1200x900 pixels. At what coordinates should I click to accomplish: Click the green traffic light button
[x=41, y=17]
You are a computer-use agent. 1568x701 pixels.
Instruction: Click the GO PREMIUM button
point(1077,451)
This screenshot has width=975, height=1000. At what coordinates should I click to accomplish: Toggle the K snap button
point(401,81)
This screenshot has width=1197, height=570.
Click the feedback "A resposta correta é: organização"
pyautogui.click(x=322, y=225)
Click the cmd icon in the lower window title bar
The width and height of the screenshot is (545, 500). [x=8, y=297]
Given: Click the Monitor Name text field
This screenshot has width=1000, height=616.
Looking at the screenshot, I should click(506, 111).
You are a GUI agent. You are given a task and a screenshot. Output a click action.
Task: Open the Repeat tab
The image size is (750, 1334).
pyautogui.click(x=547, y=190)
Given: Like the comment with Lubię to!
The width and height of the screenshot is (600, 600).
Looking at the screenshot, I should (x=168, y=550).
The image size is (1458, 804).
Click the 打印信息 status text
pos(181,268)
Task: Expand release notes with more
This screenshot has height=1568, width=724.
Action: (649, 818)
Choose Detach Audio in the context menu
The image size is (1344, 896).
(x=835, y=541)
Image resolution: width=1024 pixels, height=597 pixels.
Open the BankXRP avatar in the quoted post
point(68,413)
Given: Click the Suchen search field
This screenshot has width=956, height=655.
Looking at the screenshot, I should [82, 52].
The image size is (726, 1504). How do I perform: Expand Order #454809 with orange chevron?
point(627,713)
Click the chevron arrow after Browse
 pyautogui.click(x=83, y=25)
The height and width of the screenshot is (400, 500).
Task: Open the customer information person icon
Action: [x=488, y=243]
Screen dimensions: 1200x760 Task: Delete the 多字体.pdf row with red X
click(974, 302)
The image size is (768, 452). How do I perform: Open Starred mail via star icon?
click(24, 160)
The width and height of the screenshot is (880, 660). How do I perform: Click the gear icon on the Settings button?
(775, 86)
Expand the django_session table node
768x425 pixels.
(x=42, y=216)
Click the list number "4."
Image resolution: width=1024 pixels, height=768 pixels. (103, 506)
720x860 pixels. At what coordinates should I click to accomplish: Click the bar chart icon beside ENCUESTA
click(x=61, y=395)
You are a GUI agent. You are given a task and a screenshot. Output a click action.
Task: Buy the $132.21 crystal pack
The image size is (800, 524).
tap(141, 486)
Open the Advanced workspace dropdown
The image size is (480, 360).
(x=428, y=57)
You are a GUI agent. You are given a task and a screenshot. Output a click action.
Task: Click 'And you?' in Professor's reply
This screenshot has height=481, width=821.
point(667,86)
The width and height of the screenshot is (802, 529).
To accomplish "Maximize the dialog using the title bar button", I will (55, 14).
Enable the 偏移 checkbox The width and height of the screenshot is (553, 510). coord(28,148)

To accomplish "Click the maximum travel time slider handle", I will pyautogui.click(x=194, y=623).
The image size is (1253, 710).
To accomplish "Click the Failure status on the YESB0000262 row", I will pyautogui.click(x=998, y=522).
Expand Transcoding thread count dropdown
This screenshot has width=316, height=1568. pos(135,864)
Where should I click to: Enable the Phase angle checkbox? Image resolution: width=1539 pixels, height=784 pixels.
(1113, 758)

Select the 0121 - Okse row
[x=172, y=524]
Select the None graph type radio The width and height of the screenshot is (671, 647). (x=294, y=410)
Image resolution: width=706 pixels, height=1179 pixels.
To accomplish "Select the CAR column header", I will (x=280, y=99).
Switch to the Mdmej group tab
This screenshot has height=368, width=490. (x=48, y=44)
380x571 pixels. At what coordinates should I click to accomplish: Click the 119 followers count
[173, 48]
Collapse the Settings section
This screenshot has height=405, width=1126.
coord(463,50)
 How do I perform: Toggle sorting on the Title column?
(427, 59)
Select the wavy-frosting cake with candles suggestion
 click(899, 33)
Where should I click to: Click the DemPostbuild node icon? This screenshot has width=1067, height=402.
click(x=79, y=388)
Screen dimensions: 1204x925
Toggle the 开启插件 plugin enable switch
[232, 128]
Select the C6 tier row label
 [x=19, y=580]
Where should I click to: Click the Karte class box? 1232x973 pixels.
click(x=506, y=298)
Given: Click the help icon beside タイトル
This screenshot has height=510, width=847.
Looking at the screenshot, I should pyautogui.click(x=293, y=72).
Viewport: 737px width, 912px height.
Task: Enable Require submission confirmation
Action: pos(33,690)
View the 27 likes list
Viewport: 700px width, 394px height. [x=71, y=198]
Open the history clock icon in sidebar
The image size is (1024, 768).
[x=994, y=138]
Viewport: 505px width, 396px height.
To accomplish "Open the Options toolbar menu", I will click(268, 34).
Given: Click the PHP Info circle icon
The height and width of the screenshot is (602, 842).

**PROMPT**
Retype the records in full, keeping every word as it is.

**TASK ANSWER**
1200x900 pixels. At what coordinates should I click to accomplish: Click the green traffic light button
[x=41, y=17]
You are a computer-use agent. 1568x701 pixels.
Instruction: Click the GO PREMIUM button
point(1077,451)
This screenshot has width=975, height=1000. At what coordinates should I click to accomplish: Toggle the K snap button
point(401,81)
This screenshot has width=1197, height=570.
Click the feedback "A resposta correta é: organização"
pyautogui.click(x=322, y=225)
Click the cmd icon in the lower window title bar
The width and height of the screenshot is (545, 500). [x=8, y=297]
Given: Click the Monitor Name text field
This screenshot has width=1000, height=616.
Looking at the screenshot, I should click(506, 111).
You are a GUI agent. You are given a task and a screenshot. Output a click action.
Task: Open the Repeat tab
The image size is (750, 1334).
pyautogui.click(x=547, y=190)
Given: Like the comment with Lubię to!
The width and height of the screenshot is (600, 600).
Looking at the screenshot, I should (x=168, y=550).
The image size is (1458, 804).
Click the 打印信息 status text
pos(181,268)
Task: Expand release notes with more
This screenshot has height=1568, width=724.
Action: (649, 818)
Choose Detach Audio in the context menu
The image size is (1344, 896).
(x=835, y=541)
Image resolution: width=1024 pixels, height=597 pixels.
Open the BankXRP avatar in the quoted post
point(68,413)
Given: Click the Suchen search field
This screenshot has width=956, height=655.
Looking at the screenshot, I should [82, 52].
The image size is (726, 1504). How do I perform: Expand Order #454809 with orange chevron?
point(627,713)
Click the chevron arrow after Browse
 pyautogui.click(x=83, y=25)
The height and width of the screenshot is (400, 500).
Task: Open the customer information person icon
Action: [x=488, y=243]
Screen dimensions: 1200x760 Task: Delete the 多字体.pdf row with red X
click(974, 302)
The image size is (768, 452). How do I perform: Open Starred mail via star icon?
click(24, 160)
The width and height of the screenshot is (880, 660). How do I perform: Click the gear icon on the Settings button?
(775, 86)
Expand the django_session table node
768x425 pixels.
(x=42, y=216)
Click the list number "4."
Image resolution: width=1024 pixels, height=768 pixels. (103, 506)
720x860 pixels. At what coordinates should I click to accomplish: Click the bar chart icon beside ENCUESTA
click(x=61, y=395)
You are a GUI agent. You are given a task and a screenshot. Output a click action.
Task: Buy the $132.21 crystal pack
The image size is (800, 524).
tap(141, 486)
Open the Advanced workspace dropdown
The image size is (480, 360).
(x=428, y=57)
You are a GUI agent. You are given a task and a screenshot. Output a click action.
Task: Click 'And you?' in Professor's reply
This screenshot has height=481, width=821.
point(667,86)
The width and height of the screenshot is (802, 529).
To accomplish "Maximize the dialog using the title bar button", I will (55, 14).
Enable the 偏移 checkbox The width and height of the screenshot is (553, 510). coord(28,148)

To accomplish "Click the maximum travel time slider handle", I will pyautogui.click(x=194, y=623).
The image size is (1253, 710).
To accomplish "Click the Failure status on the YESB0000262 row", I will pyautogui.click(x=998, y=522).
Expand Transcoding thread count dropdown
This screenshot has width=316, height=1568. pos(135,864)
Where should I click to: Enable the Phase angle checkbox? Image resolution: width=1539 pixels, height=784 pixels.
(1113, 758)

Select the 0121 - Okse row
[x=172, y=524]
Select the None graph type radio The width and height of the screenshot is (671, 647). (x=294, y=410)
Image resolution: width=706 pixels, height=1179 pixels.
To accomplish "Select the CAR column header", I will (x=280, y=99).
Switch to the Mdmej group tab
This screenshot has height=368, width=490. (x=48, y=44)
380x571 pixels. At what coordinates should I click to accomplish: Click the 119 followers count
[173, 48]
Collapse the Settings section
This screenshot has height=405, width=1126.
coord(463,50)
 How do I perform: Toggle sorting on the Title column?
(427, 59)
Select the wavy-frosting cake with candles suggestion
 click(899, 33)
Where should I click to: Click the DemPostbuild node icon? This screenshot has width=1067, height=402.
click(x=79, y=388)
Screen dimensions: 1204x925
Toggle the 开启插件 plugin enable switch
[232, 128]
Select the C6 tier row label
 [x=19, y=580]
Where should I click to: Click the Karte class box? 1232x973 pixels.
click(x=506, y=298)
Given: Click the help icon beside タイトル
This screenshot has height=510, width=847.
Looking at the screenshot, I should pyautogui.click(x=293, y=72).
Viewport: 737px width, 912px height.
Task: Enable Require submission confirmation
Action: pos(33,690)
View the 27 likes list
Viewport: 700px width, 394px height. [x=71, y=198]
Open the history clock icon in sidebar
The image size is (1024, 768).
[x=994, y=138]
Viewport: 505px width, 396px height.
To accomplish "Open the Options toolbar menu", I will click(268, 34).
Given: Click the PHP Info circle icon
The height and width of the screenshot is (602, 842).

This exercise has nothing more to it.